Больше ни о чём таком я её не спрашивала. "Придёт время и она сама расскажет, о чём захочет", – решила я.
В остальном наша жизнь протекала очень интересно. По крайней мере, для меня.
Большую часть времени я училась, пропадая на лекциях и семинарах, стараясь ничего не упускать и не пропускать. Вера относилась к моей учёбе очень серьёзно, прямо как строгая старшая сестра и несколько раз я замечала, что она даже читает мои учебники.
– Зачем тебе это? – удивлённо спросила я, когда первый раз увидела свой учебник философии у неё в руках.

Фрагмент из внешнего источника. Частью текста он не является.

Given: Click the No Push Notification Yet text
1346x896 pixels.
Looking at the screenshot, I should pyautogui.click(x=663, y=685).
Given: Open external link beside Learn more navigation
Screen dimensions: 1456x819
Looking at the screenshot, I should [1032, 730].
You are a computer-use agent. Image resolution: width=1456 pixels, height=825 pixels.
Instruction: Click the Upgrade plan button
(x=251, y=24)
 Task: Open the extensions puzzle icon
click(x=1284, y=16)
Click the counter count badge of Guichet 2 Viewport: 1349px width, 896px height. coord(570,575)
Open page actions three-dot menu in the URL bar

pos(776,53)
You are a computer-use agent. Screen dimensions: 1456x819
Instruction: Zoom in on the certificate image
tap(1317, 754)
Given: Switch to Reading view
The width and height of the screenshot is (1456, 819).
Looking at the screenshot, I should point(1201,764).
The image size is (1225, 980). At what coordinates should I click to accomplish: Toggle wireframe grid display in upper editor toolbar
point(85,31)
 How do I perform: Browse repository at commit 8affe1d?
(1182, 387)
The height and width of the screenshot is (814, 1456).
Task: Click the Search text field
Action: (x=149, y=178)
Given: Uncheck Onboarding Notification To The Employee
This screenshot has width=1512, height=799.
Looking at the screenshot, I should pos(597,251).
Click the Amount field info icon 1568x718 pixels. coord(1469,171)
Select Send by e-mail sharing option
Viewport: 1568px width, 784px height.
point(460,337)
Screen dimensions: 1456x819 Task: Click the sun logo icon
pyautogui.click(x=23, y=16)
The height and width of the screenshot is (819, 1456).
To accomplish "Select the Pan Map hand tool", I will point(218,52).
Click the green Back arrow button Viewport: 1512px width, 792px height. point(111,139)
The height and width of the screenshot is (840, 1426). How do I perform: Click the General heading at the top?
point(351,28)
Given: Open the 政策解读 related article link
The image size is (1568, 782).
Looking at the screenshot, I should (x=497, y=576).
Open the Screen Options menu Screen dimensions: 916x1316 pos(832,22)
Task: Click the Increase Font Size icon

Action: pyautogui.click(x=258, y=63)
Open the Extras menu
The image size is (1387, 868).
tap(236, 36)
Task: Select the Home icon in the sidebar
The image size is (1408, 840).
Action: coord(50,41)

– Интересно ведь! – улыбнулась она. - Не только же про программирование мне читать.
Она всегда внимательно слушала мою болтовню об университетских делах, об одногруппниках, о преподавателях, о лекциях, о сплетнях, о взаимоотношениях. Я не раз убеждалась, что она помнит имена, фамилии и прозвища упоминаемых мной персонажей и даже спрашивает, как там у них дела, если я о них долго не говорю ничего нового.
Девчонки из группы интересовались, почему я, имея место в общаге и оплачивая проживание (это Вера мне посоветовала так сделать), там не живу, и я, обычно, отвечала, что пока живу у двоюродной сестры, а общагу держу на случай, если сестра вдруг выйдет замуж, а они, мол, со своим бойфрендом вот-вот собираются это сделать. "А кто у тебя сестра?" "Да никто, обыкновенный бухгалтер", – отмахивалась я и вопросы на этом иссякли.
Мы постепенно обустраивали квартиру. Вера сказала, что в этом она полностью полагается на меня.
– Я ведь всю жизнь прожила в казённой обстановке и толком не знаю, как должно быть. Ещё куплю что-нибудь не то, поэтому выбирать будешь ты.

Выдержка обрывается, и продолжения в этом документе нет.